### TEXTE À LIRE

C’est précisément au regard de ce droit fondamental que certains acteurs culturels ont déposé un recours devant le conseil d’État pour demander la levée des fermetures administratives, comme ce fut le cas pour les lieux de culte. « L’institution a constaté que cette mesure représentait une atteinte grave à l’accès à la culture mais a pourtant rejeté la demande de réouverture. Elle reconnaît donc que c’est un droit mais, dans le même temps, que celui-ci peut être suspendu dans le cadre de l’État d’urgence sanitaire », explique Lionel Arnaud qui ne manque pas toutefois de s’étonner d’un tel choix politique.
« Il y a une inégalité de traitement manifeste si on compare avec d’autres secteurs comme les transports ou le commerce », remarque le sociologue. Une situation qui semble d’autant plus injuste aux yeux des acteurs du secteur qu’ils assurent pouvoir garantir la sécurité et les mesures barrière au sein de leurs établissements. De plus, ces derniers regrettent que l’importance économique de leur activité, qui contribue sept fois plus que l’industrie automobile au PIB national, ne soit pas prise en compte. Lionel Arnaud met toutefois en garde contre ce type d’argument. « La décision de fermer les lieux culturels ne doit pas uniquement être critiquée en terme économique. En France, l’intervention de l’État a été légitimée au nom du service public, au même titre que l’éducation. Et les traités internationaux proclament le droit à participer à la vie culturelle comme un droit humain. C’est important de le rappeler dans le contexte d’une crise qui n’est pas que sanitaire, mais qui est aussi une crise de sens, une crise des sens. », tranche Lionel Arnaud, avant de souligner que « tous les pays n’ont pas fait le même choix ».

######
### DONNÉES ENREGISTRÉES

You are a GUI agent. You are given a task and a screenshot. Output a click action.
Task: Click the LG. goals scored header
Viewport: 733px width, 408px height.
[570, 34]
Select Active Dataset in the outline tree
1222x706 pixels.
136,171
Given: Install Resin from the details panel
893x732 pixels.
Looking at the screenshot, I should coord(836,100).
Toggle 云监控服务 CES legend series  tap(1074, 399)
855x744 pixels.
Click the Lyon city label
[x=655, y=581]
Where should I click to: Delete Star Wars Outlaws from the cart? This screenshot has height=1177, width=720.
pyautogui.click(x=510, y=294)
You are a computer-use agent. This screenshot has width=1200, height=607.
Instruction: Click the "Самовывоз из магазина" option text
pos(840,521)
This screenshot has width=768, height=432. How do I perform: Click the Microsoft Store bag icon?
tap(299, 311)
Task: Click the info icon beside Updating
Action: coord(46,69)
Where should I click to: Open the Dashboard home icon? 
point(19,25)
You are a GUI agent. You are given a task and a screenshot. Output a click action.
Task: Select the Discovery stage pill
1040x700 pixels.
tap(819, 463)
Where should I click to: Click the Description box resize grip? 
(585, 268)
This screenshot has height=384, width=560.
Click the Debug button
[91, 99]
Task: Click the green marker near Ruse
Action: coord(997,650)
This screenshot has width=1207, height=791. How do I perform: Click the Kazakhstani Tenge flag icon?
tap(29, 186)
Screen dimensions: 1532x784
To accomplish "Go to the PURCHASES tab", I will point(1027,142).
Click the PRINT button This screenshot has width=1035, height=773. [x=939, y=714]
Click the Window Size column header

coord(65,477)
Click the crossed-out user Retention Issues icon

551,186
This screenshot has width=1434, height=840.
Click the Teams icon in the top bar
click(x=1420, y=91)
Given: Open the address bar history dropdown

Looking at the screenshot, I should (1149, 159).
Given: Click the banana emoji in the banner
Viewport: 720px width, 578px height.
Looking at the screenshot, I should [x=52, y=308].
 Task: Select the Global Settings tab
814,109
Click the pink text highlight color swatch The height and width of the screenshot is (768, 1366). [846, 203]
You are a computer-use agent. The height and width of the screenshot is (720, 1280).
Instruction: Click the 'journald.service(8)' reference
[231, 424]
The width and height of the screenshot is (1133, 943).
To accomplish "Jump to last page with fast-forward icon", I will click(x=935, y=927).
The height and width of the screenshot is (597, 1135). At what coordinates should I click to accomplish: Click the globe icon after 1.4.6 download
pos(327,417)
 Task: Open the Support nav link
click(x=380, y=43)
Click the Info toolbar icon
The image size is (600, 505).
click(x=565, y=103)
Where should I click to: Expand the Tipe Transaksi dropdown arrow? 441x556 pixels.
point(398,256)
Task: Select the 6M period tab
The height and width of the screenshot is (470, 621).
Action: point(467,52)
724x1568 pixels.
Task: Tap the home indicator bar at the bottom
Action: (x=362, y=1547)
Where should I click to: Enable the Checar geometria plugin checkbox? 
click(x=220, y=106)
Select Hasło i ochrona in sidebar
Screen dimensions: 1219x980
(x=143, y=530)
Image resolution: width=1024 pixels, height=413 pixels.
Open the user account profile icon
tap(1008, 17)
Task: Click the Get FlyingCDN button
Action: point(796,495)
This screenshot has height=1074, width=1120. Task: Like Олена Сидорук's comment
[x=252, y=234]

######

» **PROBLÈMES À RÉSOUDRE**:
A) Traduisez en anglais cette phrase du texte sur la fermeture des lieux culturels : « Lionel Arnaud met toutefois en garde contre ce type d’argument. »
B) Poursuivez le texte sur la fermeture des lieux culturels au-delà de sa dernière phrase.
Ces enregistrements proviennent d'une autre source.

» **RÉPONSES FOURNIES**:
A) Lionel Arnaud, however, warns against this kind of argument.

B)
« Cette politique s’apparente à une exception culturelle d’un nouveau genre. De fait, il ne s’agit plus de protéger la culture des menaces qui pèseraient sur elles, mais d’en faire au contraire un secteur secondaire, non prioritaire, détaché de la vie sociale et politique. La volonté de contrôler la circulation du virus a clairement pris le dessus sur les autres dimensions qui nous maintiennent en vie, à commencer par notre besoin d’être ensemble, notre besoin de sensualité, de découverte et d’évasion », regrette le sociologue. Une dérive contre laquelle s’est notamment dressé Ernesto Ottone, sous-directeur général pour la culture à l’Unesco, en rappelant à tous les États du monde la nécessité de soutenir la culture en temps de crise. « À l’heure où des milliards de personnes sont physiquement séparées les unes des autres, la culture nous rapproche et fait lien. Elle nous apporte réconfort, inspiration et espoir, alors que nous traversons une période d’anxiété et d’incertitude inédite. La culture est un bien commun essentiel ainsi qu’une source de résilience ».
Convaincus de ce rôle social aux multiples facettes, les acteurs culturels rivalisent de créativité, depuis près d’un an, pour maintenir un lien, le plus vivant possible, entre leur public et les œuvres qu’ils défendent. Des ”concerts-test” aux ”spectacles à la fenêtre” en passant par les ”drive-in”, la culture se réinvente avec la même ardeur que lorsque qu’elle s’attache à réinventer le monde.